A card-carrying medical marijuana caregiver who was growing marijuana in his backyard to treat his wife’s stage-3 breast cancer will be sentenced Thursday for manufacturing marijuana. Gary Alan Katz, 59, pleaded guilty in June to manufacturing marijuana, a charge that resulted after officers with the Livingston and Washtenaw Narcotics Enforcement Team raided his home Aug. 10. Both the defendant and his wife, Jeanne Katz, who was not charged in the case, declined to comment. Attempts to reach Gary Katz’s attorney were unsuccessful.

“The fact you’re doing a good thing on the side doesn’t justify” illegal behavior, Prosecutor David Morse said when asked why Gary Katz was charged. “We cut the guy some slack. There were guns recovered,” Morse said. “He could have been charged as a felon in possession of a firearm. … I recognize he may have been doing some good things there, but there are other ways to help.” Morse said Jeanne Katz was not charged because she had no liability in the found marijuana.
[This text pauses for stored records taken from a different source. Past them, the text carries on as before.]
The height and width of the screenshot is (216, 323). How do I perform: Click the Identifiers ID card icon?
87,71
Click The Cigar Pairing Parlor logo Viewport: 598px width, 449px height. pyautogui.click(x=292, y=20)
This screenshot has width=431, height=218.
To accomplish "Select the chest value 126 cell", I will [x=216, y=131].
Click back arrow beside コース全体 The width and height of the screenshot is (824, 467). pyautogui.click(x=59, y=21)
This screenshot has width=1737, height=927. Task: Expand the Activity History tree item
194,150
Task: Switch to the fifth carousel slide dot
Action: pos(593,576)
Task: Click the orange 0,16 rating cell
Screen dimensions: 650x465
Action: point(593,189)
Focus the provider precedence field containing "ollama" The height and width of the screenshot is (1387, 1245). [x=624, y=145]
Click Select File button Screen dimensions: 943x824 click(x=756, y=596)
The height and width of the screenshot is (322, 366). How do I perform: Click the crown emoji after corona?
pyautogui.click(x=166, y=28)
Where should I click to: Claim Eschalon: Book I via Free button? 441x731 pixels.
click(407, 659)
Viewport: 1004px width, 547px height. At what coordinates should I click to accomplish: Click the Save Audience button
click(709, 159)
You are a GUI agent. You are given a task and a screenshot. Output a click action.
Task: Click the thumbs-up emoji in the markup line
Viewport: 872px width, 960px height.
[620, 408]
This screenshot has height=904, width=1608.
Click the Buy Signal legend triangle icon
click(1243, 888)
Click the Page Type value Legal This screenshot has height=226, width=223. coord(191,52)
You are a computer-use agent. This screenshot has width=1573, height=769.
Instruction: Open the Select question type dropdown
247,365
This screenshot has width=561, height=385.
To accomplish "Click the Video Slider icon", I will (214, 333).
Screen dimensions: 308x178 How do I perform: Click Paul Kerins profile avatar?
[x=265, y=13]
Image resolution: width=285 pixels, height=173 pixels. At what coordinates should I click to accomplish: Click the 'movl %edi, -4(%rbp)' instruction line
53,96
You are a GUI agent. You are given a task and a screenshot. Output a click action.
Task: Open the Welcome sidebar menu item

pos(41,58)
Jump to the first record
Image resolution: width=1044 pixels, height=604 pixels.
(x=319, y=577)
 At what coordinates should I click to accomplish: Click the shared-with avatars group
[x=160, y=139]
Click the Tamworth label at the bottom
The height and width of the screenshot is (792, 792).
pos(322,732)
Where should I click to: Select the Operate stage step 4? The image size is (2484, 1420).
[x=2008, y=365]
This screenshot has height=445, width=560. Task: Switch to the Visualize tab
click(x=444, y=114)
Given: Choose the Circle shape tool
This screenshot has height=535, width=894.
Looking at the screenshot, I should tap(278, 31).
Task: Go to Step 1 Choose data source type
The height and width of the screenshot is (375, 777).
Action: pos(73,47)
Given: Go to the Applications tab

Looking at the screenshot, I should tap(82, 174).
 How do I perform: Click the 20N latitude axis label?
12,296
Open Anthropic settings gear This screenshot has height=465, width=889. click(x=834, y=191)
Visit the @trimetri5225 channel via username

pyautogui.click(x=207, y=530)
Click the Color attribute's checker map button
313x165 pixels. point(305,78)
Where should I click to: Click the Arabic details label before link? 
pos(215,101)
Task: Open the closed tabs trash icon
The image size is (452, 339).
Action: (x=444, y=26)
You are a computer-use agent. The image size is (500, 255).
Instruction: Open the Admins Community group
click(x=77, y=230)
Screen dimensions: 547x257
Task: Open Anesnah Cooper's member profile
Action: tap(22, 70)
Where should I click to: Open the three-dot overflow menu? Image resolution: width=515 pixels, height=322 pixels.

Gary Katz’s prior criminal history includes a conviction for delivery/manufacturing of marijuana. He faces up to eight years in prison when sentenced Thursday on the manufacturing charge. A conviction for being a felon in possession of a firearm would have meant an automatic two-year sentence that runs consecutive to any other conviction. Although neither Gary Katz nor his wife would comment for this story, an April blog posting on the Michigan Medical Marijuana Association’s Web site appears to detail their experience.

That blog entry, which says it is “my account from the time I was awoken by my husband with an officer standing at my bedroom door,” indicates LAWNET officers raided the couple’s home at around 11 a.m. Aug. 10. The writer indicates that she and her husband, who are both medical marijuana users and caregivers, decided to store their marijuana in a “secured yard with a 6-foot fence, locked up.” However, the enclosure did not have a roof, which the writer compared to the prison in Jackson.

“Jackson prison’s yard is fenced, and the prisoners go outside, and that outside yard is considered a part of the secured, locked and enclosed facility,” the writer noted. The writer indicates that the officers said they received a tip about marijuana growing outside the couple’s home and “that it was illegal to grow outside without a top.” However, the Michigan Medical Marihuana Act does not specifically say that, the writer argues.

Morse was not familiar with the details of the raid, but said Gary Katz could not grow marijuana for medical reasons “in the manner he was doing it.” He said the defense apparently agreed because the defendant pleaded guilty to the charge. “Everyone talks about how ambiguous the law is, but in our cases, the plain reading of the statute will tell you it’s illegal,” Morse said.